Microsoft's motion controller, codenamed "Project Natal," combines a camera, depth sensor, microphone and processor running proprietary software to end the need for any button-mashing device. Microsoft said the controller can track players' full body movements, recognize their faces and voices, scan images of real items and respond to both physical and vocal commands.

The Xbox maker demonstrated "Project Natal" with three prototype programs: "Ricochet," a soccerlike game that requires players to use their bodies to bounce balls at targets; "Paint Party," an art-making program that uses players' hands as the brush; and "Milo," essentially a virtual boy who communicates and interacts with the player.

"That blew me away," said Jackson. "The first two games Microsoft previewed were very polished, but `Milo' showed where this stuff can go above and beyond in gaming. I don't think people have seen anything like that outside of artificial intelligence labs in universities. It showed `Natal' wasn't just about flaying around or responding to commands on a screen."

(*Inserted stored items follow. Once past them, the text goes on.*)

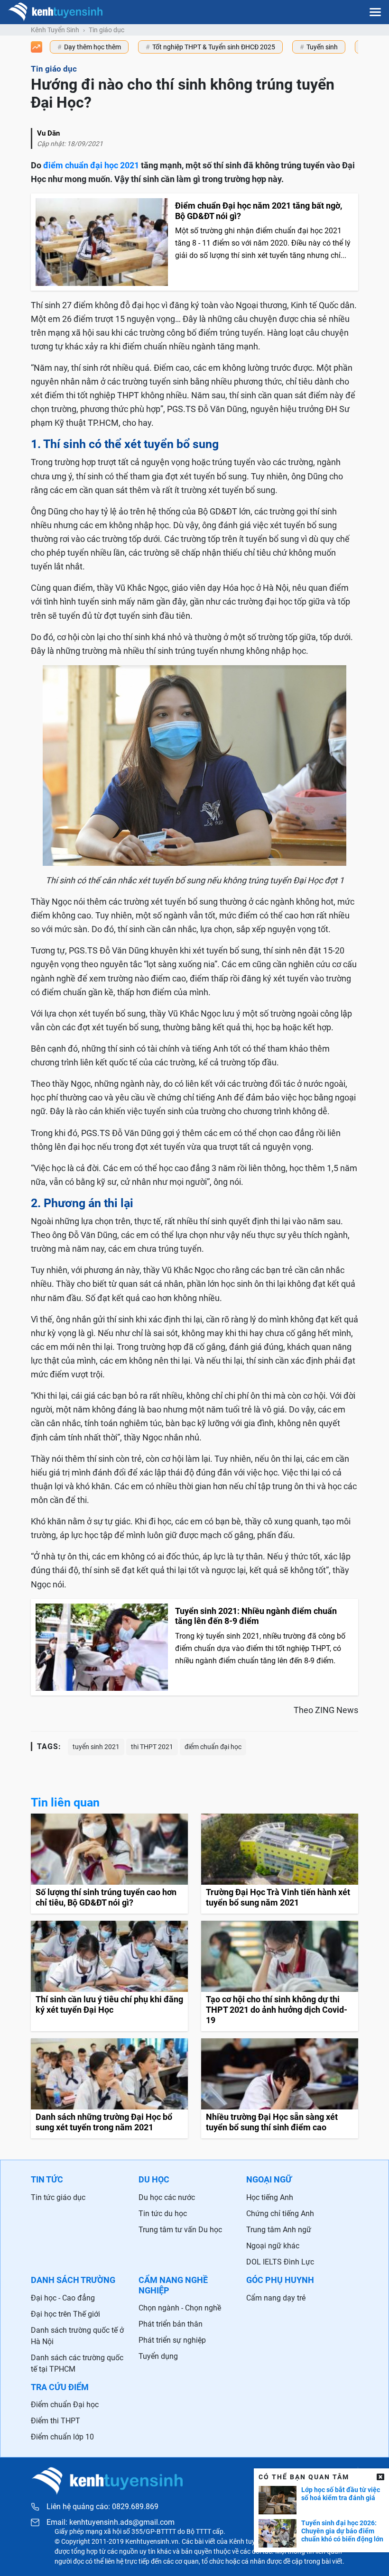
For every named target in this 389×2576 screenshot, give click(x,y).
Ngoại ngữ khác (272, 2245)
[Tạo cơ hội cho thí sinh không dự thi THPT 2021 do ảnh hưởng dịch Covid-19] (279, 1976)
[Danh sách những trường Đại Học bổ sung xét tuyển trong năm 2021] (109, 2088)
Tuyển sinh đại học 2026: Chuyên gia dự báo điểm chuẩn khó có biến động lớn (342, 2531)
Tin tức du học (163, 2213)
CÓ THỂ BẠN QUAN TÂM (304, 2477)
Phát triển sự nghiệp (172, 2340)
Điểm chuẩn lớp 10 (62, 2436)
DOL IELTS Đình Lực (280, 2261)
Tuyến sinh (322, 47)
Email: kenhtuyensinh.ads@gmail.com (110, 2522)
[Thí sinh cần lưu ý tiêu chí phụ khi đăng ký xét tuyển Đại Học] (109, 1976)
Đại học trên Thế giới (65, 2314)
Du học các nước (167, 2197)
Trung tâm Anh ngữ (278, 2229)
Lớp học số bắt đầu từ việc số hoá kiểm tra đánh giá (340, 2494)
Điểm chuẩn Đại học (65, 2404)
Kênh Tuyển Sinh (55, 30)
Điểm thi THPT (55, 2420)
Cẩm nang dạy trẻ (276, 2297)
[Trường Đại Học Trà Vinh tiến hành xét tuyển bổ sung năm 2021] (279, 1864)
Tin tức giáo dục (58, 2197)
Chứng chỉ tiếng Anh (280, 2213)
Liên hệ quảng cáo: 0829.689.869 (102, 2506)
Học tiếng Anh (269, 2197)
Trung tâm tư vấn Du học (180, 2229)
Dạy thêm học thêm (92, 47)
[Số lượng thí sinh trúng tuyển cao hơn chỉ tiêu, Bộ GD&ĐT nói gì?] (109, 1864)
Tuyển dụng (158, 2356)
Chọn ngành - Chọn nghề (180, 2307)
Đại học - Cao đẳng (63, 2297)
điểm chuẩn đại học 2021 (91, 165)
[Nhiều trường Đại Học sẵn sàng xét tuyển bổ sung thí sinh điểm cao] (279, 2088)
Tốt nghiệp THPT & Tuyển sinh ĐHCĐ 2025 (213, 47)
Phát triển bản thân (171, 2323)
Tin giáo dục (106, 30)
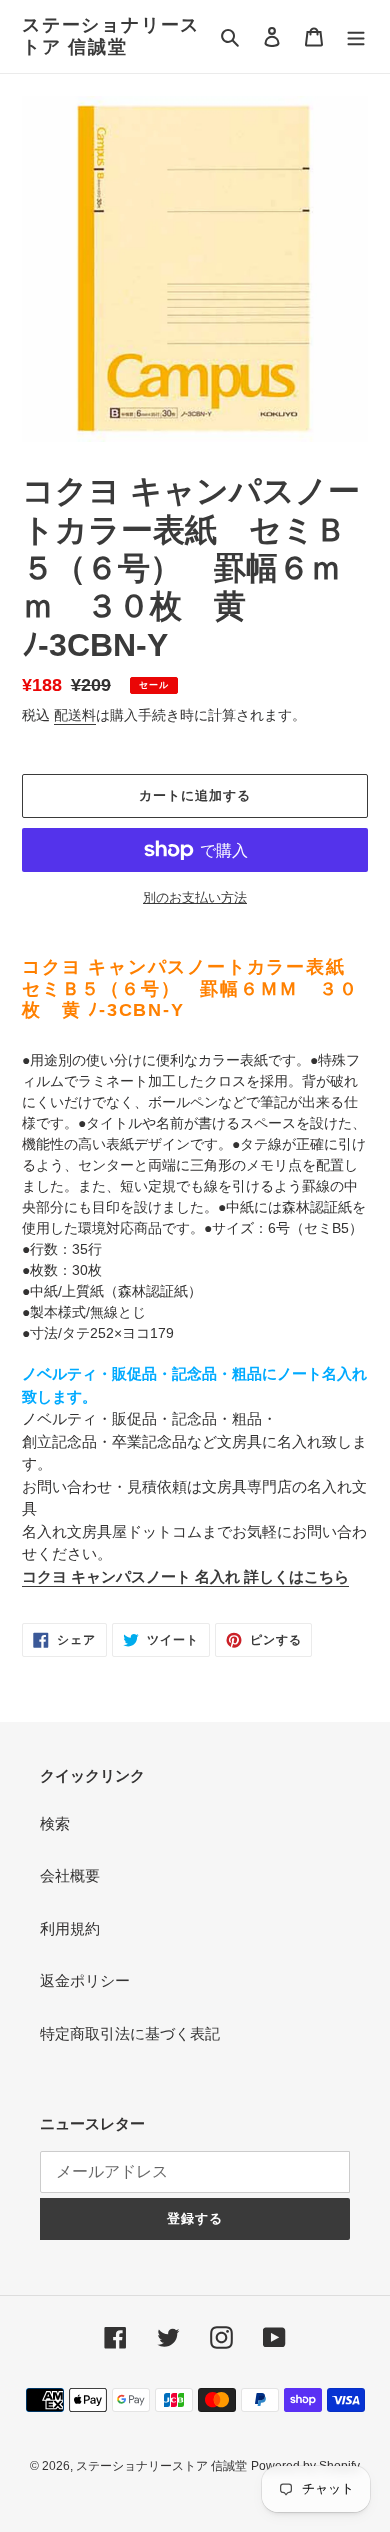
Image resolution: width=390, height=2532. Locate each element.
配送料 (75, 715)
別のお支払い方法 (195, 897)
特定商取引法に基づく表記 (130, 2033)
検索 (55, 1823)
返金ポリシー (85, 1980)
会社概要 (70, 1875)
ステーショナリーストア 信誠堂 (111, 36)
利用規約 (70, 1928)
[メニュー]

Sony's wand-shaped motion controller has a light-emitting sphere on the end that can be "seen" by the PlayStation Eye camera. The unnamed device was demonstrated with minimalist software that transformed it on-screen into objects such as a sword, flashlight, whip and gun with one-to-one motion control — similar to the Wii MotionPlus.

"If you look at the consumer that is playing 'God of War III' or playing 'Killzone 2,' they're not typically somebody who may be the biggest Wii consumer," said Sony Computer Entertainment America Inc. President Jack Tretton. "I think we have the opportunity to improve the experience for the casual gamer, but also address the hardcore gamer with the motion controller."

Sony said the controller would be available by next spring.

Neither company showcased any actual games for their flashy new devices at the expo, held in Los Angeles, leaving unanswered many questions about the motion control technologies, including: Will they live up to the hype?